To produce the report, BJS staff surveyed tens of thousands of prisoners at 306 state prisons and 58 federal prisons. From this data, BJS staff then extrapolated to the much larger prison population which had used firearms in the commission of crimes.

So, if they didn’t go shopping at their local gun shop or gun show, how did these criminals acquire their firearms? According to the BJS report:

  • 56 percent of the prisoners surveyed admitted they stole the firearms they used in their crimes.
  • 43 percent bought their firearms “off the street or from the underground market.”
  • 3 percent obtained a gun from a retail source.

Under BJS definition, a “retail source” is defined as, “a gun shop or store, pawn shop, flea market, or gun show.”

So much for universal background checks keeping guns out of the hands of dangerous people unless anti-gunners can find a way to mandate background checks on illegal street sales of stolen guns.

Speaking of stealing, firearm theft is a very real issue, and the afore-mentioned BJS report helps explain why it is so common. Very clearly, some criminals steal guns for their own use, while others do so to illegally sell the guns to other criminals. Given the numbers, there is obviously a strong market for illegally gotten and illegally transferred guns.

This reality is borne out in another BJS report that found some 1.4 million firearms were stolen during household burglaries and other property crimes over the six-year period from 2005 through 2010. During this same time, household property crimes where only firearms were stolen resulted in a total loss of about $27 million annually to the rightful firearm owners.
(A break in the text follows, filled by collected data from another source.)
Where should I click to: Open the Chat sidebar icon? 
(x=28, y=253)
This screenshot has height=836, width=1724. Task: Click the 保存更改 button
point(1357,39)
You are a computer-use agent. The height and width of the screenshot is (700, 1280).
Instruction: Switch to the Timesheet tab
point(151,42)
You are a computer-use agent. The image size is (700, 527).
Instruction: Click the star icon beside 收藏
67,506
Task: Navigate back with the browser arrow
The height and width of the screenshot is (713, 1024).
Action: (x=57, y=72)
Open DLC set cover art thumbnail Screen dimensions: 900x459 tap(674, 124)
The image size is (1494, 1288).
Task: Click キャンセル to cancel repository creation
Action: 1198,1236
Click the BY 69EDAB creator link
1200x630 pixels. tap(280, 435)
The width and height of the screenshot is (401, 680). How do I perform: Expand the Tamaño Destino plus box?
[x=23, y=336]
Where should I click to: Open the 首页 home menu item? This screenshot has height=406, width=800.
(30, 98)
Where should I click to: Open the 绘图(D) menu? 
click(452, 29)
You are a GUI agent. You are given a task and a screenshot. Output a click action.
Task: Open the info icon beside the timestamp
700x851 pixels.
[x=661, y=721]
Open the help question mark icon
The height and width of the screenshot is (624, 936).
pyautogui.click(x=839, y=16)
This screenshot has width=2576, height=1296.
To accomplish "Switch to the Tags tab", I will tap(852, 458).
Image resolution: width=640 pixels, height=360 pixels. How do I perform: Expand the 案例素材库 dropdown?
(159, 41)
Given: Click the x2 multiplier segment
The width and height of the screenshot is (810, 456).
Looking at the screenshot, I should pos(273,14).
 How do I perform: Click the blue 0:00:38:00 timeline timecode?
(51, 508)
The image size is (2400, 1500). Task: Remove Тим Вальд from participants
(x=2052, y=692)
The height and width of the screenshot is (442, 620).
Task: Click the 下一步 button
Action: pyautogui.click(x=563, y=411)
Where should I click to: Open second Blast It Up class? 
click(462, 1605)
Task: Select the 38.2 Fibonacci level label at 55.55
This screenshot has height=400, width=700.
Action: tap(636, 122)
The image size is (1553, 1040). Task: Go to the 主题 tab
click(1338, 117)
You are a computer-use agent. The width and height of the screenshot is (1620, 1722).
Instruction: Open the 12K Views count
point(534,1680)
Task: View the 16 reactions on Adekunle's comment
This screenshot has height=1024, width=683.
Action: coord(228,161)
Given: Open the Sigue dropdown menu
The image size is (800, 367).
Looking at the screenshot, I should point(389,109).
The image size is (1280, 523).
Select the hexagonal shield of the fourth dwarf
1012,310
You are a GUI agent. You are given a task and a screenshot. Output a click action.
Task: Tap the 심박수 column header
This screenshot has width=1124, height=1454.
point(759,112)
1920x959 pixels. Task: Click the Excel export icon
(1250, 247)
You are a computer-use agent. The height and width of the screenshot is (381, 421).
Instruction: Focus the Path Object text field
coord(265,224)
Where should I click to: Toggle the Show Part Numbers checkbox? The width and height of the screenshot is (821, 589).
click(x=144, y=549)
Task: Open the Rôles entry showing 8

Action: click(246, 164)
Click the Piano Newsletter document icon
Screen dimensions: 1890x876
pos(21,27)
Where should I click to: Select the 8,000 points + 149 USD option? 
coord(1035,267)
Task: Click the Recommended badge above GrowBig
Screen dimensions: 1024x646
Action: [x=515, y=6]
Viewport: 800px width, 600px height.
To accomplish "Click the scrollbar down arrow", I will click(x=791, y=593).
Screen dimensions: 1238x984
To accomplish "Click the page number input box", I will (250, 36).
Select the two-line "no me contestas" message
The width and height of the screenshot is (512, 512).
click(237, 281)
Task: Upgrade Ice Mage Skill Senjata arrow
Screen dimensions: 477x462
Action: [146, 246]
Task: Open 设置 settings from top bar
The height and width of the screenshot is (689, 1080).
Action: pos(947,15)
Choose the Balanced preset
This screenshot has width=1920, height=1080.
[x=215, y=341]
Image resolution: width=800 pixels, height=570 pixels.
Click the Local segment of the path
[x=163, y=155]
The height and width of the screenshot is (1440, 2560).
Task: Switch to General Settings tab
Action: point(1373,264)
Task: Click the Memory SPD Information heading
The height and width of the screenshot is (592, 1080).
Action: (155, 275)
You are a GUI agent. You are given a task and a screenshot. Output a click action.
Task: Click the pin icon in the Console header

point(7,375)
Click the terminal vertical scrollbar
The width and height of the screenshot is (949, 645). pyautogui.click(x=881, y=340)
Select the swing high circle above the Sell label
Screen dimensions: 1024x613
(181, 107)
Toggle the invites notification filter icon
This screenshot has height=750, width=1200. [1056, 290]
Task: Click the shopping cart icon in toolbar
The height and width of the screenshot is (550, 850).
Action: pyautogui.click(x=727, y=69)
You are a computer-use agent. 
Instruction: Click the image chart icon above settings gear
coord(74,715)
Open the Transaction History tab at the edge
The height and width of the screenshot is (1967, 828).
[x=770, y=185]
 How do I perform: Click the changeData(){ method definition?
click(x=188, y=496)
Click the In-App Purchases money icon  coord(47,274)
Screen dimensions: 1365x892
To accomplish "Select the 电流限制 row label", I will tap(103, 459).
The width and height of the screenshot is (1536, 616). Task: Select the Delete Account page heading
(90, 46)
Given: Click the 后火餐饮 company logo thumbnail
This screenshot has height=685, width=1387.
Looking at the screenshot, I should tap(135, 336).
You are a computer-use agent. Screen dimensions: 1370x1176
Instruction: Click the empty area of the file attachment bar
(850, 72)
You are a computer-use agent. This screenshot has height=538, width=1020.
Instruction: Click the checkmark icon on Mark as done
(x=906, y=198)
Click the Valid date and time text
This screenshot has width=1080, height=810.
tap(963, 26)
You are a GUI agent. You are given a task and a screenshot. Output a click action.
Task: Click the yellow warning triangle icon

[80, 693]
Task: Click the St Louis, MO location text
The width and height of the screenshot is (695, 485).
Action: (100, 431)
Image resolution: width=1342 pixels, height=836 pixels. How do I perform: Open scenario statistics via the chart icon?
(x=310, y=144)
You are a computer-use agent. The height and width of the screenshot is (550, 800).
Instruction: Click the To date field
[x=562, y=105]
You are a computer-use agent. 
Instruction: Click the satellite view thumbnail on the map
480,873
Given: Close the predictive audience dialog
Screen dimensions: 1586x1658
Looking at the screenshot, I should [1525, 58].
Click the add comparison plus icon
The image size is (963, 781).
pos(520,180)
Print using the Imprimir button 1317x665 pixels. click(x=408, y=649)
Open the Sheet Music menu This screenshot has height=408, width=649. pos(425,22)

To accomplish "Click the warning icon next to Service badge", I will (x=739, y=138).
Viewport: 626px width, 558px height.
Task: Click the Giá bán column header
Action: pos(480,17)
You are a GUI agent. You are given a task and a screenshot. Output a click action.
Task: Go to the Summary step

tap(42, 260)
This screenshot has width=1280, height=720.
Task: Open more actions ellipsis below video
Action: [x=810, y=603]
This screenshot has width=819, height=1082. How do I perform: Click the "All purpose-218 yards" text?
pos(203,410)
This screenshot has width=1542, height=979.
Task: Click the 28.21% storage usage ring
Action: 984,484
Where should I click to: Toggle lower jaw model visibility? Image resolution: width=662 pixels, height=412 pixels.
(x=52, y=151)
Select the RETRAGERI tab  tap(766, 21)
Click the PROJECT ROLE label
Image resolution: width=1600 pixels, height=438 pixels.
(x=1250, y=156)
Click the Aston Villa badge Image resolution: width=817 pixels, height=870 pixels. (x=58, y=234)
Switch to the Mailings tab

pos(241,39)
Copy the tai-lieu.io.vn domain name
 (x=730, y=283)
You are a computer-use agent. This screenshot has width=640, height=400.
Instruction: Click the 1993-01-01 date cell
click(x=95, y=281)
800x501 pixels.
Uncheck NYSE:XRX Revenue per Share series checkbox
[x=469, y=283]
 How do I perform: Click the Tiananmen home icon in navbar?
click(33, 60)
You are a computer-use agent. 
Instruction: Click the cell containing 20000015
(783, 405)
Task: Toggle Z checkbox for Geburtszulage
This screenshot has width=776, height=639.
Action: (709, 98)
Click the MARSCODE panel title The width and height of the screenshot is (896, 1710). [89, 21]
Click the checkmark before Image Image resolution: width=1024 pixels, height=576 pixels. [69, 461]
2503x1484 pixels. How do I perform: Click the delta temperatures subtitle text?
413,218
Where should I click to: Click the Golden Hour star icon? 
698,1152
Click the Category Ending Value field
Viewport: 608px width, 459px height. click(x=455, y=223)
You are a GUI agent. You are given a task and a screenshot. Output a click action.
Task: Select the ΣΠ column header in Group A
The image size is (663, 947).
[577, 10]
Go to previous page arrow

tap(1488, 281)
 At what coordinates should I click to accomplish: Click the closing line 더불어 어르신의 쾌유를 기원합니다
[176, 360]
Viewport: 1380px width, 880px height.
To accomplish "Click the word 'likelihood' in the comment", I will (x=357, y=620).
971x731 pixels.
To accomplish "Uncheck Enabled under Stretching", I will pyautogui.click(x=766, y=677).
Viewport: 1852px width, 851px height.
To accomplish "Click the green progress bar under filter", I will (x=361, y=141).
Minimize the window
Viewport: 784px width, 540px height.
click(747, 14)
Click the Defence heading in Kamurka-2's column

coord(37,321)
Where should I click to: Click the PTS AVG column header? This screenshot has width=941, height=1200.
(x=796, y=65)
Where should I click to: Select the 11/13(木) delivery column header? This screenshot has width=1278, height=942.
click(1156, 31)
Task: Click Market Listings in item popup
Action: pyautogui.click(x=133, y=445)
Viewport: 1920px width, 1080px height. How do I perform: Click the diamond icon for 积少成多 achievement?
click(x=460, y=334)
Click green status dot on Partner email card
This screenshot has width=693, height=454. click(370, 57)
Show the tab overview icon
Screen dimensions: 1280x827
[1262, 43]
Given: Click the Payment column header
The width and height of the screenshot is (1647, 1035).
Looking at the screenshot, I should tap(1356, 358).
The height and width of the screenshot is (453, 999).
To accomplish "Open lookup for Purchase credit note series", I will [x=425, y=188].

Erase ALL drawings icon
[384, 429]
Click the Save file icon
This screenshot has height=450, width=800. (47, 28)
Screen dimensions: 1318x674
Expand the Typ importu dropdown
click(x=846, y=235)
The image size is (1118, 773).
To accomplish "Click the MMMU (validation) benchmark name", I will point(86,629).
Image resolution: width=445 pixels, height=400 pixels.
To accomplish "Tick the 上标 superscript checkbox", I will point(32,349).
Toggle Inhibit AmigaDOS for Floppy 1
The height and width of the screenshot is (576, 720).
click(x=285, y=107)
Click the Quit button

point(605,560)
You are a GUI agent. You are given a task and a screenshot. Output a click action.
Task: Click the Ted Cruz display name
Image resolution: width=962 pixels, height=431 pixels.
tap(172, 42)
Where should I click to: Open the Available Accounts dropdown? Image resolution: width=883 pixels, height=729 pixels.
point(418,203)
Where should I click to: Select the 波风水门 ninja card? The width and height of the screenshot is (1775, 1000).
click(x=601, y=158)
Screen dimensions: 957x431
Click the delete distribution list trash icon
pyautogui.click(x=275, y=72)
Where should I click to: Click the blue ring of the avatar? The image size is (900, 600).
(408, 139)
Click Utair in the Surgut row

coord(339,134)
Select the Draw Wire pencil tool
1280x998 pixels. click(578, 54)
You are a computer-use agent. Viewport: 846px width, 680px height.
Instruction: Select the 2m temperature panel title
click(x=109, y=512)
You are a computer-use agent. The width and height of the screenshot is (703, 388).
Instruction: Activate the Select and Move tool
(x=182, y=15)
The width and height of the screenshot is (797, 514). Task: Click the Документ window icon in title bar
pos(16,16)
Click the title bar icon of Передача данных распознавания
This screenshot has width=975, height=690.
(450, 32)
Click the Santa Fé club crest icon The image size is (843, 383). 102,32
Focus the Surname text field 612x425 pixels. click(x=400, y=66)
The average financial loss when only one gun was stolen was between $400 and $500 per incident.

Federal Firearms License (FFL) holders, most of them retail establishments, are targets of criminals, too. According to the Bureau of Alcohol, Tobacco and Firearms most recent annual loss and theft report, FFL’s across the country reported over 7,000 firearms stolen in 2018 alone.

Given these facts, maybe anti-gun groups could push for harsher sentences for criminals in the “business” of stealing and illegally selling firearms?

When you consider the criminal nature of how these people get their firearms, it’s painfully obvious that background checks between private parties and gun shows won’t make a dent in the large pool of stolen and illegally sold firearms.